REEP2 enhances taste receptor responses to ligands
Given the selective expression of REEP2 in taste cells in both the anterior and posterior taste fields it is plausible that REEP2 might enhance surface expression or functional responses of T1R and/or T2R taste receptors in vivo. As an initial test of this possibility we examined the effect of REEP2 on heterologously expressed T1R and T2R taste receptors. The amino acid sequence inferred from mouse REEP2 cDNA in taste cells was determined and found to be identical to that of GenBank entry AAT70675 (Saito et al., 2004) (supplemental Fig. 3, available at www.jneurosci.org as supplemental material). DNA containing the complete coding sequence of mouse REEP2 was cloned into a mammalian expression vector and transiently expressed in HEK293E cells (which do not express REEP2 endogenously, data not shown). Coexpressing REEP2 with the T1R2+T1R3 sweet receptor markedly improved responses to the sweet compounds glucose and sucralose (Fig. 2A). Similarly dramatic enhancements in responses to bitter compounds were observed in HEK293E cells expressing T2R bitter receptors—phenyl-β-d-glucopyranoside-responsive hT2R16 (Bufe et al., 2002) or saccharin-responsive hT2R44 (Kuhn et al., 2004) (Fig. 2A). Despite this REEP2-dependent enhancement, the specificities of hT2R16 and hT2R44 for their cognate ligands were maintained: no activation was observed when saccharin was applied to hT2R16-expressing cells, or when phenyl-β-d-glucopyranoside was applied to hT2R44-expressing cells (data not shown).
Given the ability of REEP2 to enhance ligand responses of the heterodimeric sweet receptor (a combination of two Family C GPCRs) and of two different bitter receptors (both are Family A GPCRs) it was of interest to determine whether REEP2 would act broadly to enhance ligand responses of other receptors. We coexpressed REEP2 with two different non-taste receptors: 5-HT1AR (a Family A GPCR) and 5-HT3R (a ligand-gated ionotropic calcium channel). REEP2 did not enhance ligand responses of either 5-HT1AR or 5-HT3R (Fig. 2A). Thus, REEP2 is not a general enhancer of all classes of receptors.
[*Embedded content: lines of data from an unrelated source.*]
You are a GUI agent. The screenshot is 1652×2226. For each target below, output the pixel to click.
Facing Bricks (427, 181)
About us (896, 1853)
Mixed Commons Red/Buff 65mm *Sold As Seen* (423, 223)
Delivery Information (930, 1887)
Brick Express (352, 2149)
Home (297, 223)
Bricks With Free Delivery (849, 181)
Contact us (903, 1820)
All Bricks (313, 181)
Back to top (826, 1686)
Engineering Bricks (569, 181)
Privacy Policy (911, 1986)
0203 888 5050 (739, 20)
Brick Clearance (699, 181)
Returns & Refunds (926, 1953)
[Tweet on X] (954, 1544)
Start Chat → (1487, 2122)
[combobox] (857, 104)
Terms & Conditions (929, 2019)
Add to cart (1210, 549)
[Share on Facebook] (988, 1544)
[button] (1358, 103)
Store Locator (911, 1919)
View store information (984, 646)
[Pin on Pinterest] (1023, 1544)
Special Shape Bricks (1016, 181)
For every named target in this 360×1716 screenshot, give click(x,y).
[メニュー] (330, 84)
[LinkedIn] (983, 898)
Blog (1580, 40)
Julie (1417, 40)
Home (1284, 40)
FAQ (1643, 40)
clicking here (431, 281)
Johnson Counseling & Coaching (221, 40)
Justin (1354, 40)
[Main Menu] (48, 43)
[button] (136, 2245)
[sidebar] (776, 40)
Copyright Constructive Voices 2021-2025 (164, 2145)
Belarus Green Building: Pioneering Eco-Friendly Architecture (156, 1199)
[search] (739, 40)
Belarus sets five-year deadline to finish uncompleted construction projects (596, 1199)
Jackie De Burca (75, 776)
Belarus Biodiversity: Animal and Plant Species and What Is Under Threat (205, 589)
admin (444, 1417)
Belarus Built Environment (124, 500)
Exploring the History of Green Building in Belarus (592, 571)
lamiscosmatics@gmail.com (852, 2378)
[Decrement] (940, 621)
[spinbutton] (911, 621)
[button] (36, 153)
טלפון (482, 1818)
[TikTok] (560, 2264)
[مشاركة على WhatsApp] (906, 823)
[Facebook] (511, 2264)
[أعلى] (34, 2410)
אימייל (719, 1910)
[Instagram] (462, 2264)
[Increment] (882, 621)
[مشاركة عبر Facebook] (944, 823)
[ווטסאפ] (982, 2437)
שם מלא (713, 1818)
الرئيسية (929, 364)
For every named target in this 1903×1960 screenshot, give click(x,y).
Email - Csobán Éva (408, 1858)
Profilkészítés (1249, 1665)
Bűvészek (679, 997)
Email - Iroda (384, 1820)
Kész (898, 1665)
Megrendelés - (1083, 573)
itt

To determine whether REEP2 enhances the activity of endogenously expressed taste receptors we turned to GLUTag cells (Drucker et al., 1994), a mouse L type enteroendocrine cell line that naturally expresses several taste signaling elements—including T1R2, T1R3, gustducin and Gγ13—and that releases glucagon-like peptide-1 (GLP-1) in response to sugar or sweetener stimulation of their endogenous sweet taste receptors (Margolskee et al., 2007). We determined that these chemosensory cells endogenously express REEP2 (Fig. 2B), and that transfecting GLUTag cells with REEP2 interfering RNA led to downregulation of REEP2 mRNA and abolished sweetener-stimulated GLP-1 secretion from GLUTag (Fig. 2C,D). Overexpression of REEP2 in transfected GLUTag cells increased their response to sucralose as measured by calcium mobilization, and this response was blocked by the sweet taste receptor inhibitor gurmarin (Fig. 2A) (Margolskee et al., 2007). Thus, endogenously expressed REEP2 enhances the sweetener-responsiveness of endogenously expressed sweet receptors in a chemosensory cell line.
REEP2 is expressed in type II taste cells
Were REEP2 to serve in vivo as an enhancer of T1R and/or T2R taste receptors it must be coexpressed in type II taste cells with those receptors. Type II cells in CV papillae were identified by immunofluorescence using antibodies directed against T1R3, gustducin or GFP (GFP transgenes were expressed from the T1R3 or Trpm5 promoters) (Fig. 3). Double staining with antibodies against REEP2 and GFP showed that REEP2 is present in many Trpm5-positive type II taste cells (Fig. 3A) and almost all T1R3-positive taste cells (Fig. 3B). Double staining for REEP2 and T1R3 confirmed this result (Fig. 3C,D). Double staining for REEP2 and gustducin identified some doubly positive cells, as well as gustducin-expressing cells without REEP2, and REEP2-expressing cells without gustducin (Fig. 3C,D). Detailed analysis of taste cells from CV papillae finds that ∼85% of REEP2-positive cells express either T1R3 or gustducin with no apparent preference; ∼70% of T1R3-positive cells express REEP2; ∼55% of gustducin-positive cells express REEP2 (Fig. 3E). Thus, in the posterior taste field REEP2 appears to be present in most type II taste cells, but its expression in taste cells is not restricted to either T1R3-expressing or gustducin-expressing subsets of type II taste cells.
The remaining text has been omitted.